Il est des livres dont on ne voudrait pas trop parler, pour les garder pour soi. Les prêter, même, revient à se révéler. Servabo fait partie de ces ouvrages rares, des ouvrages qui rassemblent la philosophie d'une vie. Il faut rendre hommage aux éditions Rue d'Ulm et à Lucie Marignac d'avoir retraduit ce texte paru en 1991 en Italie, dont une première version fut publiée à La Découverte en 1992.
On avait oublié Luigi Pintor (1925-2003), journaliste italien, ancien directeur du quotidien communiste L'Unità, exclu du PCI en 1969 et cofondateur du journal dissident Il Manifesto. On pourrait donc s'attendre à un appel à la grève, mais ce n'est que celui du rêve qui résonne ou plutôt de la rêverie que l'auteur distille autour de sa drôle de vie, un peu comme une confidence.
Pintor évoque sa Sardaigne comme Camus son Algérie. Le soleil, les plages, les rendez-vous amoureux, l'ennui tiède qui vous enveloppe comme une soie dorée et l'imagination qui gambade avec les nuages. Et puis il y a la fin d'une complicité, la mort d'un frère tué lors d'un échange de tirs avec les troupes allemandes dans un village pendant la Seconde Guerre mondiale. « Quand la guerre s'éloigne, il n'en reste que des traces fantomatiques, avec des cimetières improvisés et des villages où les murs ne dépassent plus un mètre. »
Luigi est alors à Rome. Il est arrêté. Il subit un interrogatoire musclé, des sévices, la torture. Puis revient la normalité, mais quelle normalité ? « La normalité signifiait pour moi passer des examens d'histoire et de philosophie, faire mécaniquement des exercices au piano, participer à des meetings avec hymnes et drapeaux, flirter dans les jardins reverdis et retrouver ma bonne humeur. »

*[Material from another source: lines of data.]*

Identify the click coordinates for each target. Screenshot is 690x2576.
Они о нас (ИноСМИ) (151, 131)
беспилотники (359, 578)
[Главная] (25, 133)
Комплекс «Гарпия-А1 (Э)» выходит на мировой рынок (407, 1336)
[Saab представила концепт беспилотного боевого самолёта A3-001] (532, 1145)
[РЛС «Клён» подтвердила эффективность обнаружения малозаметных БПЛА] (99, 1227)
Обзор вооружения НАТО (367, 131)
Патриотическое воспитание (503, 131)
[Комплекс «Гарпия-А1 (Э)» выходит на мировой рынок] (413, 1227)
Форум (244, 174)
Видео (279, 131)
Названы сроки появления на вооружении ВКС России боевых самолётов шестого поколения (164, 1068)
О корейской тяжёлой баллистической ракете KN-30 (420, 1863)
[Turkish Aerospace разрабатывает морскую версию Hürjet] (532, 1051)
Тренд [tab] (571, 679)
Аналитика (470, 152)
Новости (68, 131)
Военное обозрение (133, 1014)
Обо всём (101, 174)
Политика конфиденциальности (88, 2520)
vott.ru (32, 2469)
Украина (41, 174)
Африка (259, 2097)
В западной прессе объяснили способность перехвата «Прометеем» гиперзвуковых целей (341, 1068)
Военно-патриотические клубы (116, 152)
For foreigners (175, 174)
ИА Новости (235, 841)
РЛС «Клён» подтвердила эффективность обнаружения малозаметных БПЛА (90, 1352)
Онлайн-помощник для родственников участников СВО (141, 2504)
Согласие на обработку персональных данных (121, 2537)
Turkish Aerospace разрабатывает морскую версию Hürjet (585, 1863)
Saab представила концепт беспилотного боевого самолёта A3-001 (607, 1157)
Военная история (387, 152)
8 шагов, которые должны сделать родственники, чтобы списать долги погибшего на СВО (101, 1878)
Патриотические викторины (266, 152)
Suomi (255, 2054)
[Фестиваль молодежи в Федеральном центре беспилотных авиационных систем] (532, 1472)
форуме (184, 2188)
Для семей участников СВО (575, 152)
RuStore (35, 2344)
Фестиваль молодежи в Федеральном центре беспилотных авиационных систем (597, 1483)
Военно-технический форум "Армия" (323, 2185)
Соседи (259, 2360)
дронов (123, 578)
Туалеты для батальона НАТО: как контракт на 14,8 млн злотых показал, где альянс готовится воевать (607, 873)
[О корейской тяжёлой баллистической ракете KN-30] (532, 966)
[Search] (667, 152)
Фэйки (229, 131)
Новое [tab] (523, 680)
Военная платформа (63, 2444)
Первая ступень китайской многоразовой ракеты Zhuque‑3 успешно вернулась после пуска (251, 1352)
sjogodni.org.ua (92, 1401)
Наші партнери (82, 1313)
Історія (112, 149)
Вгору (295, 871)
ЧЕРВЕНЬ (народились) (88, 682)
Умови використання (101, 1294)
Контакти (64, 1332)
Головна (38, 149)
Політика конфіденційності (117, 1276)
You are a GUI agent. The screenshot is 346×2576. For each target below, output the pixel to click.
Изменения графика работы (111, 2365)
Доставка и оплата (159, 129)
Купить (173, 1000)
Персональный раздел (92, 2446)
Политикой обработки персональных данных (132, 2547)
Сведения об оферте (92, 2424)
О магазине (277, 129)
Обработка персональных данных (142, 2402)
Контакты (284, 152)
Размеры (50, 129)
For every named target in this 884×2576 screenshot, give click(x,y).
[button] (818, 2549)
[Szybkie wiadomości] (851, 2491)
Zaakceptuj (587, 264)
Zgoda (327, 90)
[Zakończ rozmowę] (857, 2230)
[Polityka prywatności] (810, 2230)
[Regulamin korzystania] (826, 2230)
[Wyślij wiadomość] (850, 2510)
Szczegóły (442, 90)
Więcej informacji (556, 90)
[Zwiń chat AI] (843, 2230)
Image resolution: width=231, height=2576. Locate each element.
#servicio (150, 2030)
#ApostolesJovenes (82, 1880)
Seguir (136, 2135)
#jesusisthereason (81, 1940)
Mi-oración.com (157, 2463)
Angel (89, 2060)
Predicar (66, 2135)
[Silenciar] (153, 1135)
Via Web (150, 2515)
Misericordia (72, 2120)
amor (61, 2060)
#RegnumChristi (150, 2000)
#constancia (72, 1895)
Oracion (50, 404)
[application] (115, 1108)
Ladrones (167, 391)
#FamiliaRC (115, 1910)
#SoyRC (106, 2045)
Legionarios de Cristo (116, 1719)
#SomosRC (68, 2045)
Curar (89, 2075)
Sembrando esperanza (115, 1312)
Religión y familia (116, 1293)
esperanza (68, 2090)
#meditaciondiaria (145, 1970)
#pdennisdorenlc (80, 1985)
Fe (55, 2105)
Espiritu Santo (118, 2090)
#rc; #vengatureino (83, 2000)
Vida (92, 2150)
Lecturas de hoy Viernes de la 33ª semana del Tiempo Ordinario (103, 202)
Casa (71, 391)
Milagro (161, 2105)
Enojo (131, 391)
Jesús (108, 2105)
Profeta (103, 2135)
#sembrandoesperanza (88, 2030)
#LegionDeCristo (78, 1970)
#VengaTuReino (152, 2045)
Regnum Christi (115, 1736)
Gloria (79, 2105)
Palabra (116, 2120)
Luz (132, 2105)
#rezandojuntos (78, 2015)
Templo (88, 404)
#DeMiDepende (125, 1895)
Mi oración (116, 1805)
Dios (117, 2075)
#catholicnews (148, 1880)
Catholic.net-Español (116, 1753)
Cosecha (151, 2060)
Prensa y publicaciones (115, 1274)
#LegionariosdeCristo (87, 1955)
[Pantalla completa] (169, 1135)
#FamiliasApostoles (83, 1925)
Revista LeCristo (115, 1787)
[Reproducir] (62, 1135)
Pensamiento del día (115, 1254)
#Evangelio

Mais il y a eu trop de morts pendant les neuf mois durant lesquels les Allemands ont occupé Rome. Ils accompagnent Luigi Pintor dans sa traversée du désir d'être soi, malgré tout. « Il y avait de l'optimisme dans cette vie improvisée qui voulait effacer les mauvais souvenirs et se contentait de distractions faites de rien, et dans l'idée que nous nous faisions de l'avenir du monde. » En avant-poste comme dans le désert des Tartares à attendre les fantômes face à la « stupidité des machines qui ralentissent la mort », il prend le temps de trouver la femme de sa vie, de vieillir et de croire encore au seuil de la mort que tout n'a pas été vain, que ses engagements méritaient d'être pris et que ses songes valaient le coup d'être vécus. Sous le portrait de l'un de ses ancêtres était écrit servabo. « Cela peut vouloir dire je conserverai, je garderai, je resterai fidèle, ou bien aussi je servirai, je serai utile. »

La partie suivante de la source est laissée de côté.